I’m going to try science.
Words to live by. But trying science isn’t for the faint of heart and the thick skinned.Science is cool and dangerous.
Science is Epic but epics traditionally end badly for the participants. Truly trying science means asking the tough question and being willing to put yourself out there. It means not only being willing to risk being wrong but being assured that you will be wrong often. Because Science is as much about disproving something as it is about proving something.
Sometimes its about doing cool stuff too :-).
Why the long intro? What follows is a guest post from one of my favorite bloggers (Alex Konkel, Sport Skeptic). I both love and hate his articles. I love them for the enjoyment I get as a reader and hate them because of the professional jealousy they inspire. The best and most concise introduction I can give Alex is this: he’s a scientist and I hope he keeps blowing s$%# up for a good long time.
For science of course.
Hey everyone – Arturo asked if I would do a guest post talking about some of the stuff I’ve been doing over at my site, Sport Skeptic. Some of it has to do with fooling around with numbers and seeing what happens; sometimes it’s with actual data and sometimes it’s with made up data that is sort of like real data. Here’s a quick tour through some of the posts along with ideas that have come from the comments. Even when Arturo isn’t writing, we’re all about fanservice.
The second piece I wrote that got any attention was one on how a player metric, or rating system, would only be as reliable as the statistics that went into it. I made up player data for two seasons; the variables correlated across seasons as much as some of the actual NBA stats do. For example, field goal percentage is somewhat noisy or hard to predict from one year to the next while rebounding is more consistent. Then I made up a few metrics that put different weights on these variables. What I find is that the metrics that give relatively high weight to consistent variables are themselves consistent; in my example, the metric that gave a lot of value to shooting was noisy from year to year while the metric that gave more value to rebounding was more consistent. The upside of a consistent metric is that it allows you to have a better idea of how your players will perform next year.

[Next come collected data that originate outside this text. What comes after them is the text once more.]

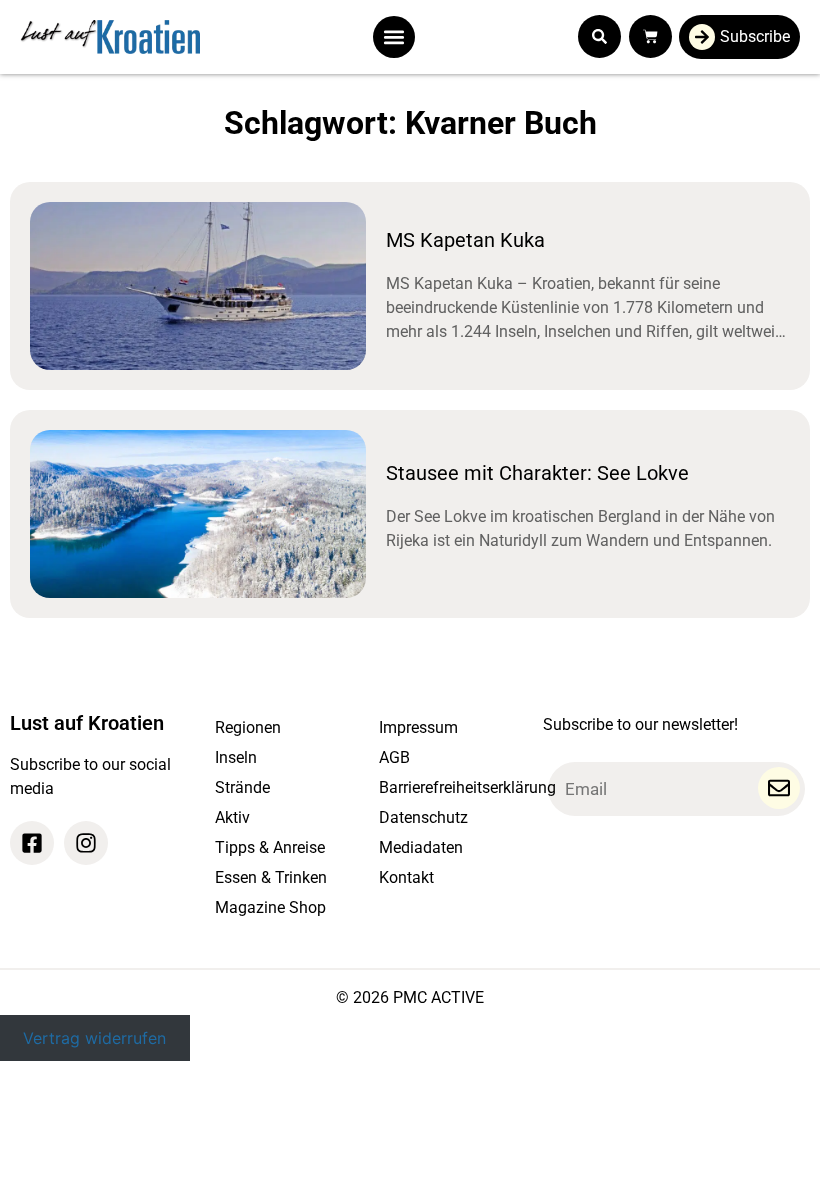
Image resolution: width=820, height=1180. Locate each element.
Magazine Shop (270, 907)
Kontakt (406, 877)
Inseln (236, 757)
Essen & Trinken (271, 877)
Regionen (248, 727)
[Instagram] (86, 843)
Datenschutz (423, 817)
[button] (394, 37)
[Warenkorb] (650, 36)
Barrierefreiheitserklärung (451, 787)
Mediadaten (421, 847)
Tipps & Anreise (270, 847)
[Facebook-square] (32, 843)
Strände (242, 787)
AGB (394, 757)
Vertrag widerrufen (94, 1038)
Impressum (418, 727)
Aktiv (232, 817)
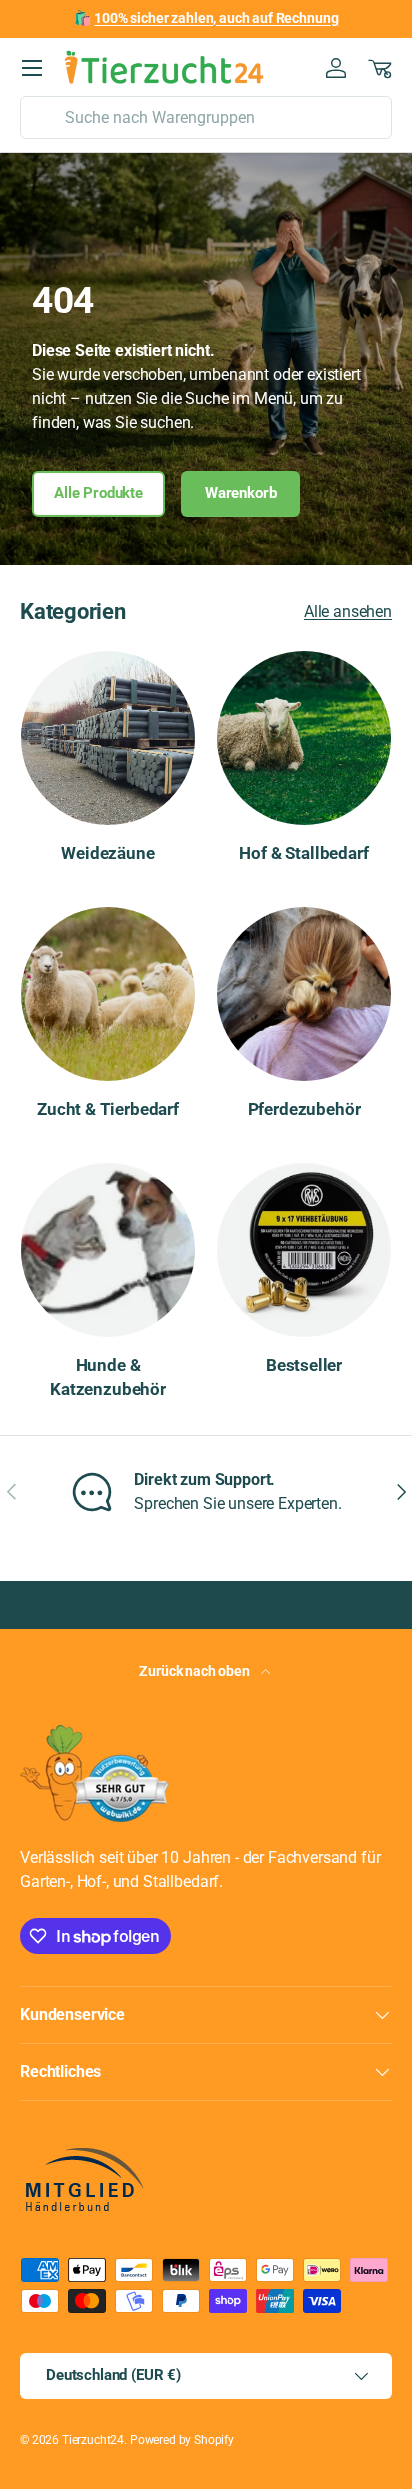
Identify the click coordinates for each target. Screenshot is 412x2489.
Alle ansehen (348, 611)
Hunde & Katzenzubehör (108, 1377)
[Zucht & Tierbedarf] (108, 994)
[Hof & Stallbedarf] (304, 738)
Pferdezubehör (304, 1109)
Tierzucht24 (93, 2440)
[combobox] (206, 117)
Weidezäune (107, 853)
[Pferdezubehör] (304, 994)
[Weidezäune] (108, 738)
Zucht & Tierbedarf (108, 1109)
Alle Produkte (98, 493)
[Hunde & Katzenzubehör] (108, 1250)
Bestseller (304, 1365)
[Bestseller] (304, 1250)
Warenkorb (241, 493)
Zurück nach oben (195, 1671)
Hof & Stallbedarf (303, 853)
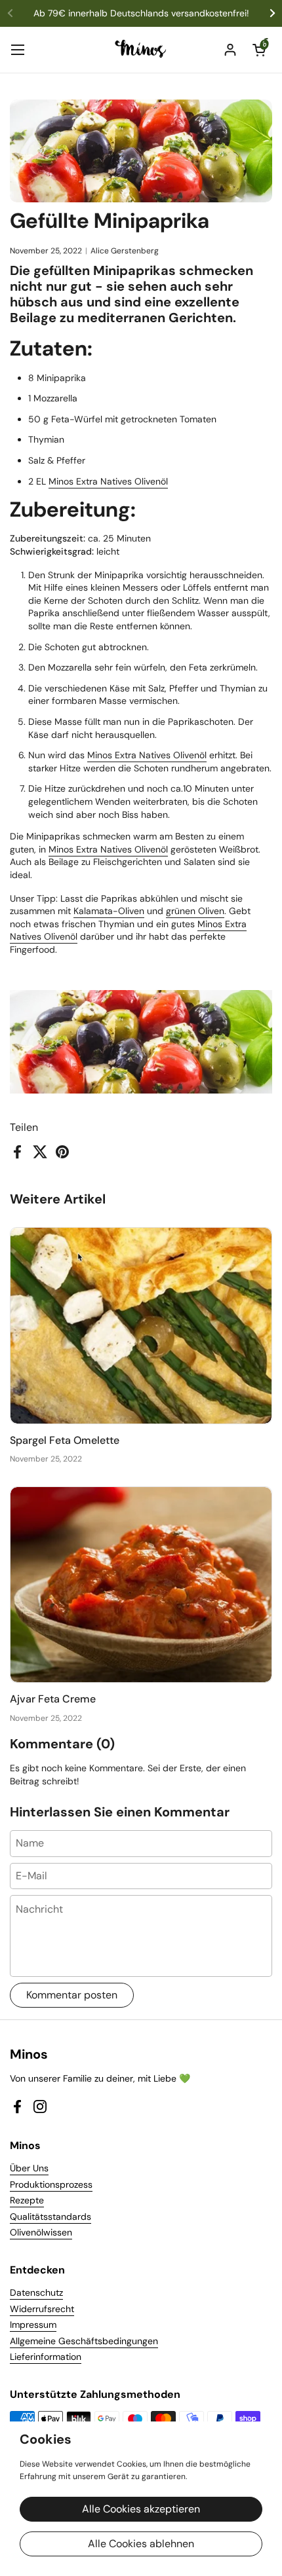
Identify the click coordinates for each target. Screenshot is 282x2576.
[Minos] (141, 50)
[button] (259, 50)
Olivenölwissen (41, 2232)
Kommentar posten (71, 1995)
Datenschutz (36, 2292)
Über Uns (29, 2168)
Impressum (33, 2324)
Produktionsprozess (51, 2184)
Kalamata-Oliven (108, 911)
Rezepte (27, 2200)
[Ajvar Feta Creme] (141, 1585)
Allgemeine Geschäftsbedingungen (84, 2341)
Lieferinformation (45, 2357)
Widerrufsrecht (42, 2309)
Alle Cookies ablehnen (141, 2543)
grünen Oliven (195, 911)
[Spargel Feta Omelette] (141, 1325)
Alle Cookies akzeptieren (141, 2509)
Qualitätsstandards (50, 2216)
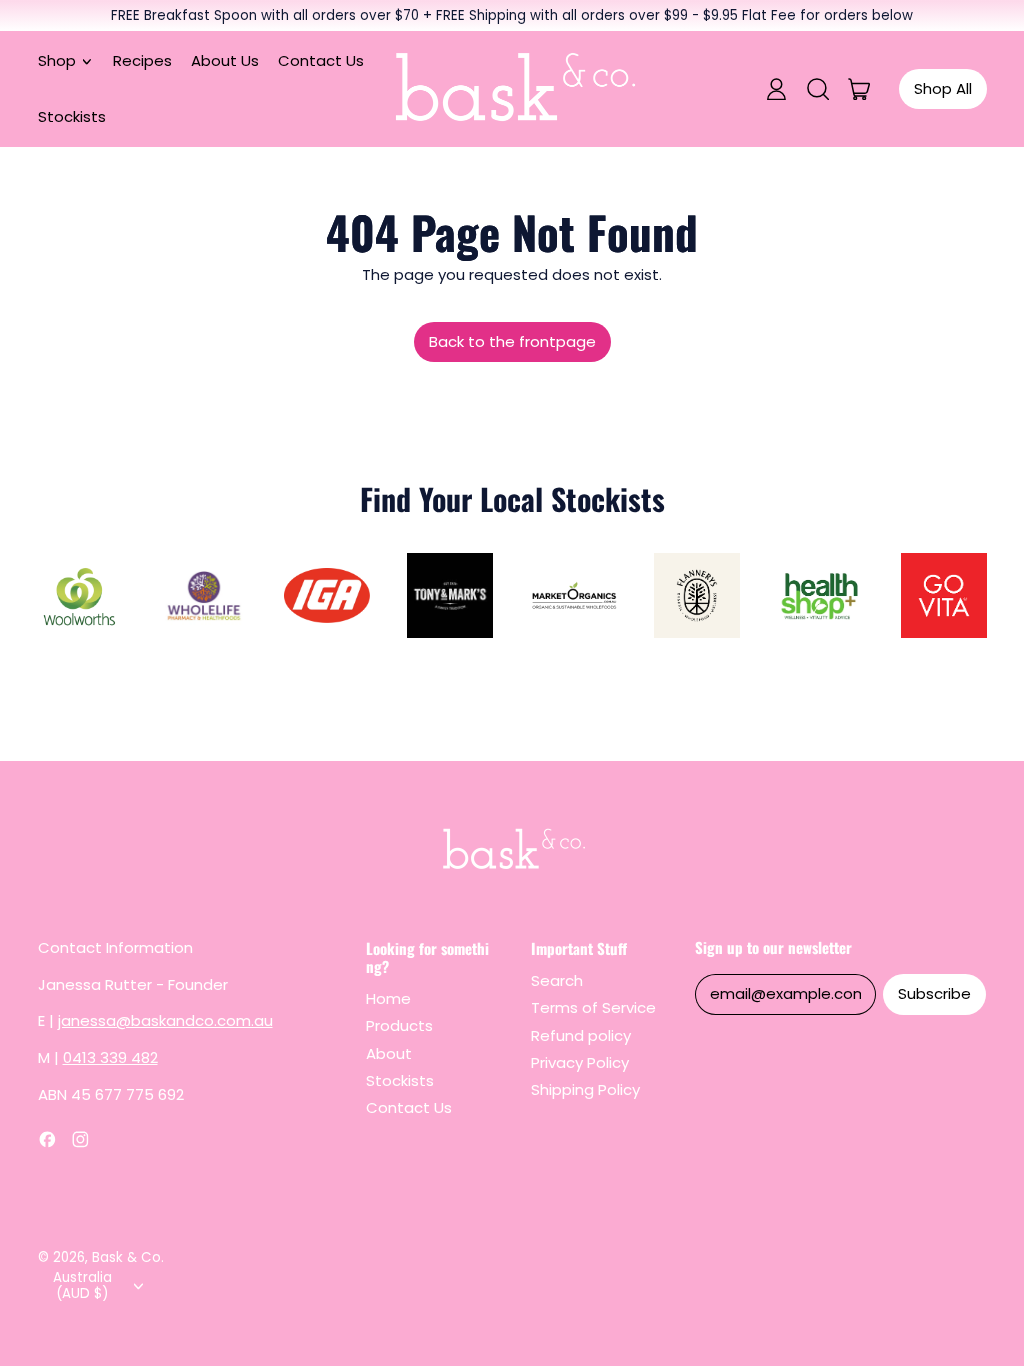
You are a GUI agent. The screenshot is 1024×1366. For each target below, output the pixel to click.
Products (399, 1025)
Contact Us (321, 60)
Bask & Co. (128, 1257)
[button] (817, 89)
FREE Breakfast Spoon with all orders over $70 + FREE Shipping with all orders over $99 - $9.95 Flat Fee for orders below (512, 15)
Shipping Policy (585, 1089)
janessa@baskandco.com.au (165, 1020)
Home (388, 998)
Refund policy (581, 1035)
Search (557, 980)
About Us (225, 60)
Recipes (142, 60)
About (389, 1053)
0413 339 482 (110, 1057)
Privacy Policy (580, 1062)
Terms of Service (593, 1007)
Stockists (72, 116)
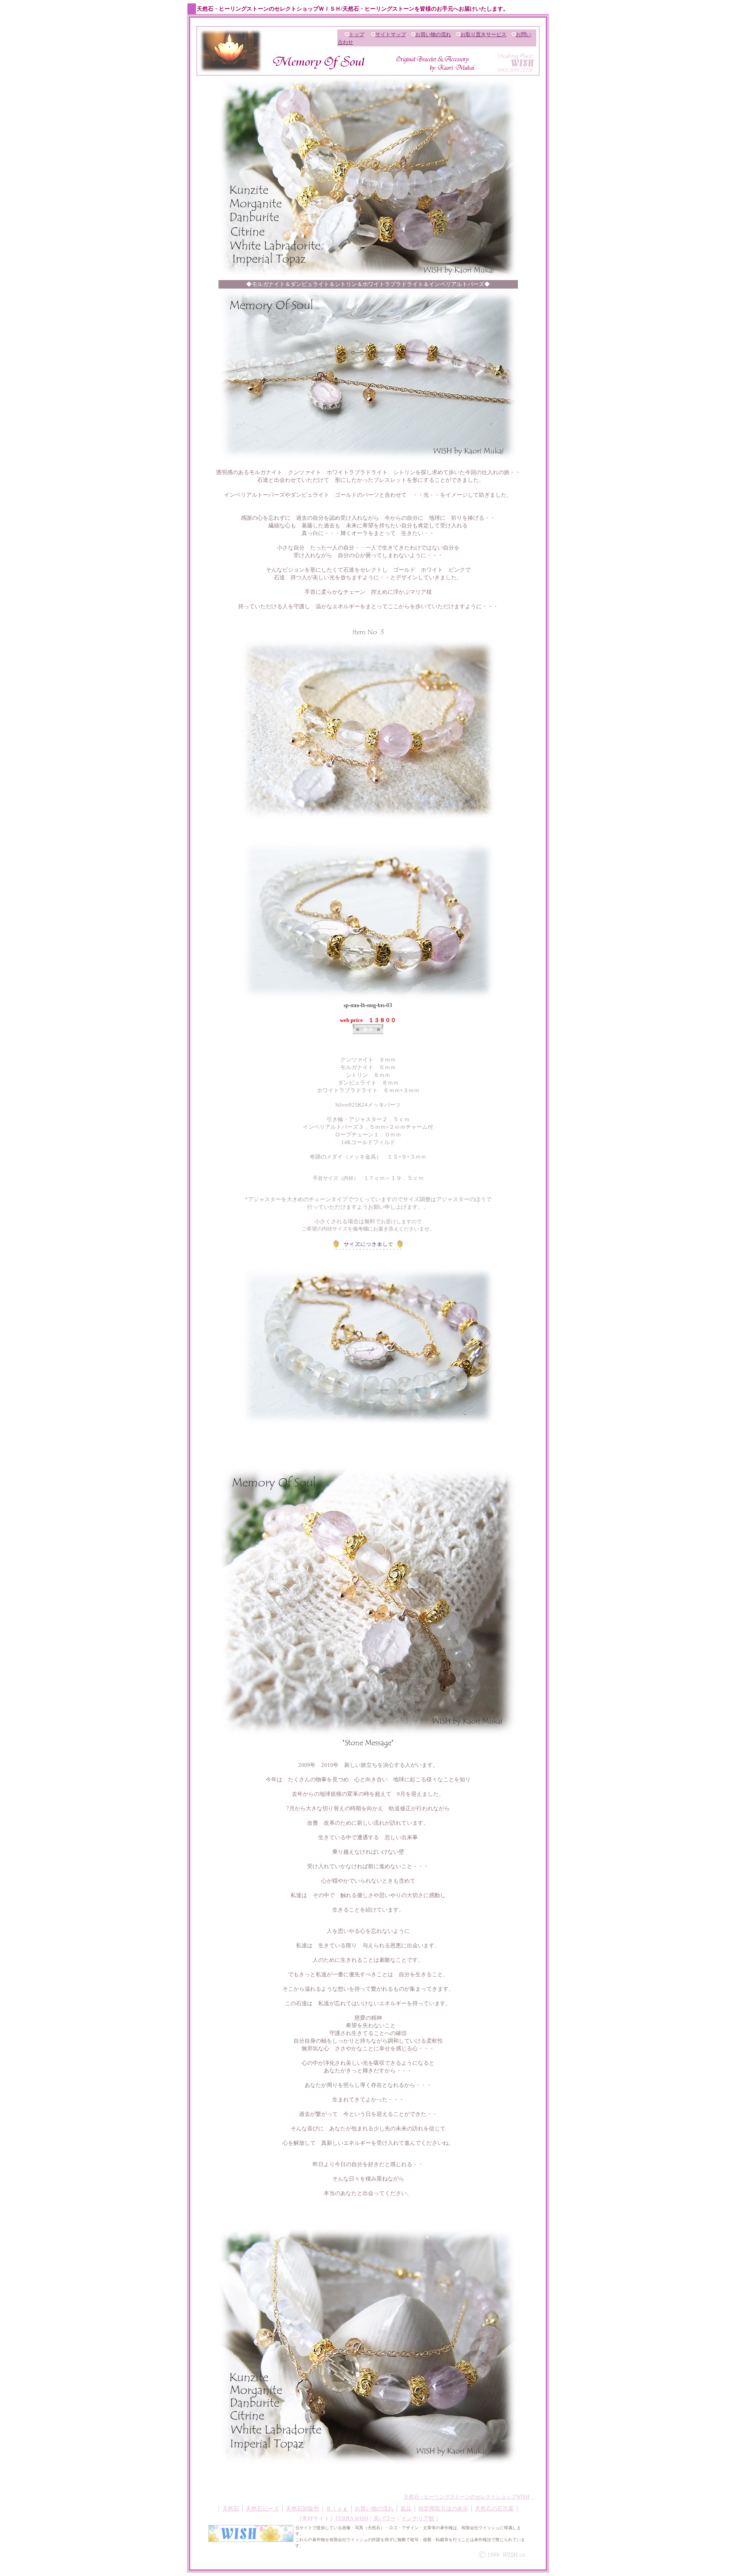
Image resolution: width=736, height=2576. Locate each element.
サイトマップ (390, 34)
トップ (356, 34)
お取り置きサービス (483, 34)
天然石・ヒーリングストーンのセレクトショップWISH (466, 2497)
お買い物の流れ (433, 34)
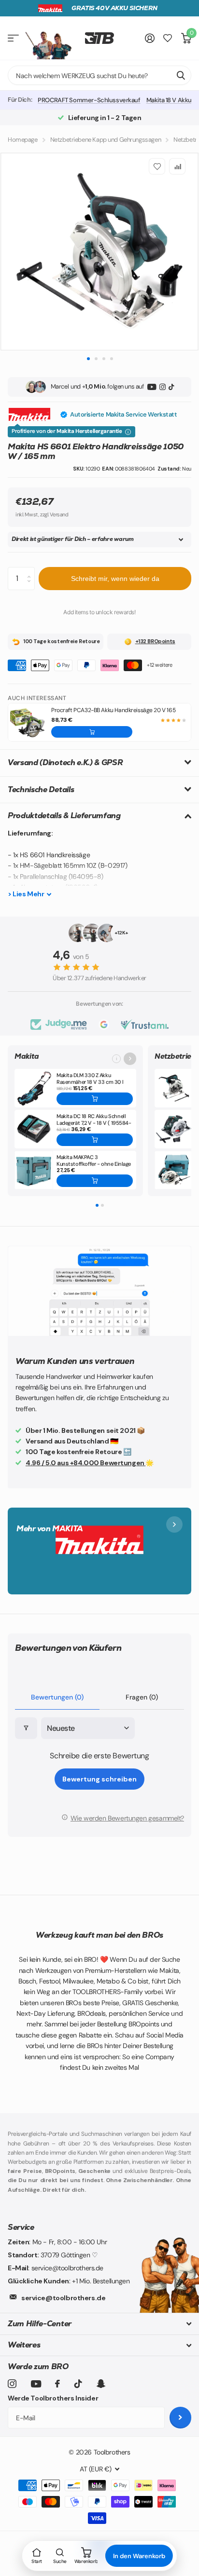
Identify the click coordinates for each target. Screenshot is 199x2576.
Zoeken (180, 75)
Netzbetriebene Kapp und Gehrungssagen (105, 139)
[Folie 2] (102, 1205)
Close (99, 2323)
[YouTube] (151, 387)
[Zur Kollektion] (130, 1058)
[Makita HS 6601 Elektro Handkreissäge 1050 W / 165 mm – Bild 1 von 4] (99, 251)
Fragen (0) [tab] (142, 1697)
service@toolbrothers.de (63, 2297)
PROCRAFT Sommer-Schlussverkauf (89, 100)
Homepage (23, 139)
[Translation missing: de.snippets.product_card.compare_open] (167, 38)
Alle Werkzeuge (13, 38)
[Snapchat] (100, 2383)
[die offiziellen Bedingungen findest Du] (128, 432)
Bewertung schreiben (99, 1779)
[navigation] (88, 358)
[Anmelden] (150, 38)
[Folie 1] (97, 1205)
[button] (91, 732)
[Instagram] (162, 387)
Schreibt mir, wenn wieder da (115, 578)
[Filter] (26, 1728)
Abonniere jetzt (180, 2417)
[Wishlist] (157, 166)
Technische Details (41, 789)
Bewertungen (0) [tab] (57, 1697)
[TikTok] (171, 387)
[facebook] (57, 2383)
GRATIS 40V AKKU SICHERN (114, 8)
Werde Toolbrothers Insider (53, 2398)
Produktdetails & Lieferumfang (64, 815)
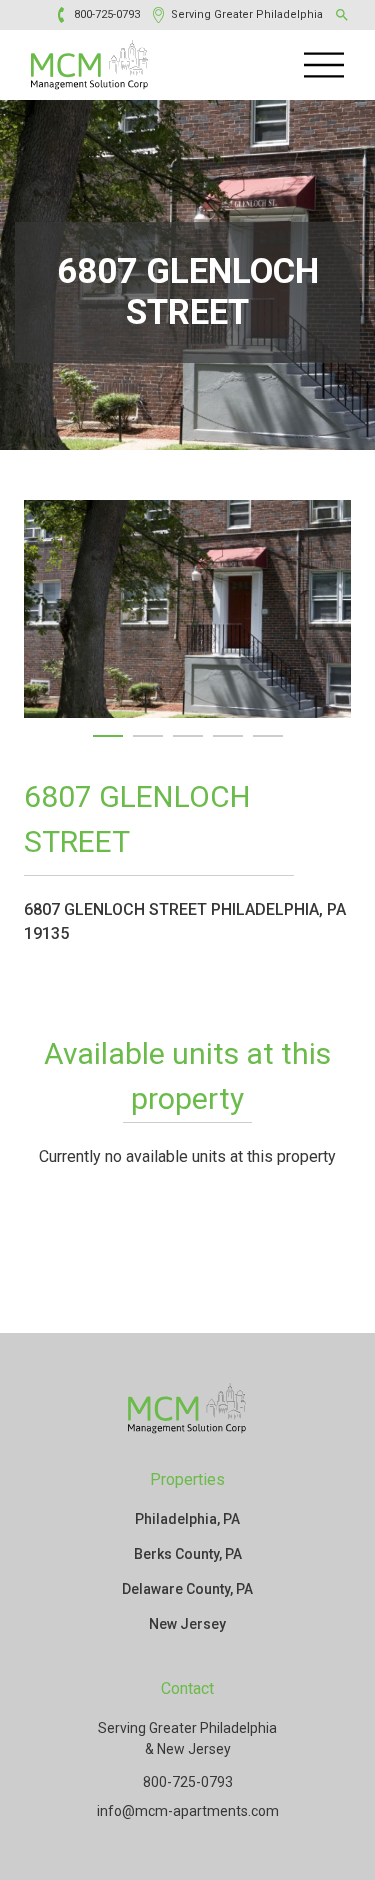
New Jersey (187, 1624)
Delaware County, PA (187, 1589)
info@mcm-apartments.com (188, 1811)
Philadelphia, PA (187, 1519)
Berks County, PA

A few good points came out of the comments on this one. For example, consistency alone doesn’t have to be a good thing; you could credit players with wins due to their height and it would be very consistent. That would lead to the next point, which is that consistency doesn’t matter if your model isn’t any good. I would make two points here; first, you obviously have to have a decent model. If you gave credit to players according to their height, you probably wouldn’t do a very good job predicting future wins. That might be a good way to check the quality of your model. Second, consistency is indeed nice – as long as everything else is equal. If your model is closer to the absolute truth and less consistent, it should be preferred over a less accurate but more consistent model. The questions are, how do you know which model is more accurate? and how consistent should we expect players to be? Those questions don’t have easy answers.
A little later I looked at what happens when you leave variables out of your model. This is an especially big problem when variables are correlated with each other, which is often true in sports. One of the strengths of regression is that if you have all the relevant information, you can figure out what weights all of your variables should get. But if you don’t, your weights can dance around like crazy; perhaps just as bad, the errors on those weights will definitely dance around and give you a mistaken impression of how important they are. This issue is a big reason why looking at simple correlations is typically a bad idea. A simple correlation is just a regression with one predictor. If you leave out all those other predictors the correlation can not only be inaccurate but simply wrong. Deciding what variables to use in a model falls under the umbrella of model selection, and there are rarely ‘right’ answers. Should you use true shooting percentage or effective field goal percentage and free throw percentage? If all you’re interested in is the effect of rebounding, should you include the kitchen sink of available variables? Two reasonable people could come to different conclusions, and a single person might use different models depending on what exactly their goal is. But in the complicated world of sports statistics, you probably wouldn’t be too wrong to always include as much information as possible.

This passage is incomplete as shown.